Creates a WebTransportBidirectionalStream object for an outgoing bidirectional stream. Note that the mere creation of a stream is not immediately visible to the peer until it is used to send data.

When createBidirectionalStream is called, the user agent MUST run the following steps:

  1. Let transport be this.

  2. If transport.[[State]] is "closed" or "failed", return a new rejected promise with an InvalidStateError.

  3. Let p be a new promise.

  4. Run the following steps in parallel, but abort them whenever transport’s [[State]] becomes "closed" or "failed", and instead queue a network task with transport to reject p with an InvalidStateError.

    1. Wait for transport.[[State]] to be "connected".

    2. Let internalStream be the result of creating a bidirectional stream with transport.[[Session]].

      Note: This operation may take time, for example when the stream ID is exhausted. [QUIC]

    3. Queue a network task with transport to run the following steps:

      1. If transport.[[State]] is "closed" or "failed", reject p with an InvalidStateError and abort these steps.

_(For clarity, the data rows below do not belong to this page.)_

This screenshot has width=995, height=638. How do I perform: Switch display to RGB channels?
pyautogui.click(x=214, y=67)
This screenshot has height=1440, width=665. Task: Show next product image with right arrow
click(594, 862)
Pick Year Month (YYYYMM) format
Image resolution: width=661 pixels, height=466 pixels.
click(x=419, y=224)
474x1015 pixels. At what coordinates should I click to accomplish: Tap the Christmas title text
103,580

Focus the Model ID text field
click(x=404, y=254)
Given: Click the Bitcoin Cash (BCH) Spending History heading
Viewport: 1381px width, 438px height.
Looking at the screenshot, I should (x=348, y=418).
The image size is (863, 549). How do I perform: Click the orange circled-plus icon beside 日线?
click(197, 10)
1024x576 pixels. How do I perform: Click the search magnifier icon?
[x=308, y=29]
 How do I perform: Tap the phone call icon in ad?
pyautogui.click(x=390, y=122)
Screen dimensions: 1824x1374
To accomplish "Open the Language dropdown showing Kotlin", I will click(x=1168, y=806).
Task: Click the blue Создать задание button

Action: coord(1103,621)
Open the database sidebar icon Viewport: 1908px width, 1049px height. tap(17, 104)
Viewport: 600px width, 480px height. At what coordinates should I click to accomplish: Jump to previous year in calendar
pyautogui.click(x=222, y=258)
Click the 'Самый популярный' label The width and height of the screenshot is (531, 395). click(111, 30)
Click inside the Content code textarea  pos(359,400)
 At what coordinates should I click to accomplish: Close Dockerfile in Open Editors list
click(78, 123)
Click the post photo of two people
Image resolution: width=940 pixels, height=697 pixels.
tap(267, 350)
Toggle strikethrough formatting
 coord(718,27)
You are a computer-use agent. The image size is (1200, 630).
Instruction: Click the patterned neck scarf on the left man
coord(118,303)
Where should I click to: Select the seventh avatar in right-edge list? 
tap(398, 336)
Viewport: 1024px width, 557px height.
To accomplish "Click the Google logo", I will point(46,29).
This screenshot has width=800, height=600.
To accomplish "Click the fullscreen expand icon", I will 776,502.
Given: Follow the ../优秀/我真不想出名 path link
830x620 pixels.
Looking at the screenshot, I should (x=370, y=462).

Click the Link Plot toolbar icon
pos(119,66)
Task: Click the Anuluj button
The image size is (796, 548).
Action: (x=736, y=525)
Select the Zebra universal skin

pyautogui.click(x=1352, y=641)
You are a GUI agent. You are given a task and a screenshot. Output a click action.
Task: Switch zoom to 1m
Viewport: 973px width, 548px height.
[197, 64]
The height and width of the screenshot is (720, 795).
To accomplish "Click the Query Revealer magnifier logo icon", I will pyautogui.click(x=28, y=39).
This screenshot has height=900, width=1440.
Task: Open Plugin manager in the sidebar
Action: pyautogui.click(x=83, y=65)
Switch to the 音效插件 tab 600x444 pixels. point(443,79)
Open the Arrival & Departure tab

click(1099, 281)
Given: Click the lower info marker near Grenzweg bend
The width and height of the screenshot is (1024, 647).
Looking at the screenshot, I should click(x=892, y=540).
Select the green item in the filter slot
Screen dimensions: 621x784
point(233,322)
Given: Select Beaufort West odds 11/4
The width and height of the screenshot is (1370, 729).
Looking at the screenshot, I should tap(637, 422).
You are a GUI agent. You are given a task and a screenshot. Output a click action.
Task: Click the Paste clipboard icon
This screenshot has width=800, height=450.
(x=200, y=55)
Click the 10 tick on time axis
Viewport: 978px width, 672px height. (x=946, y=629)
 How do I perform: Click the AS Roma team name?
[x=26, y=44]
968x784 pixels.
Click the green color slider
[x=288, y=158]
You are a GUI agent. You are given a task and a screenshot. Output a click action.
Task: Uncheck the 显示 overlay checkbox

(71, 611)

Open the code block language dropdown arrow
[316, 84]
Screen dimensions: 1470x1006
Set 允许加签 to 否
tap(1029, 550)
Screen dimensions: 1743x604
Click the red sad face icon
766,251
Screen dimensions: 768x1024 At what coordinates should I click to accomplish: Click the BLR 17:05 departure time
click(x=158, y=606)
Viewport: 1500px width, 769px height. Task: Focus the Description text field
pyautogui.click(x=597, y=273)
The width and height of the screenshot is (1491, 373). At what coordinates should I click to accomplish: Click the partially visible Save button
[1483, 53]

      2. Let stream be the result of creating a WebTransportBidirectionalStream with internalStream and transport.

      3. Resolve p with stream.

  5. return p.

createUnidirectionalStream()

Creates a WebTransportSendStream for an outgoing unidirectional stream. Note that the mere creation of a stream is not immediately visible to the server until it is used to send data.

When createUnidirectionalStream() method is called, the user agent MUST run the following steps:

  1. Let transport be this.

  2. If transport.[[State]] is "closed" or "failed", return a new rejected promise with an InvalidStateError.

  3. Let p be a new promise.

  4. Run the following steps in parallel, but abort them whenever transport’s [[State]] becomes "closed" or "failed", and instead queue a network task with transport to reject p with an InvalidStateError.

    1. Wait for transport.[[State]] to be "connected".

    2. Let internalStream be the result of creating an outgoing unidirectional stream with transport.[[Session]].

      Note: This operation may take time, for example when the stream ID is exhausted. [QUIC]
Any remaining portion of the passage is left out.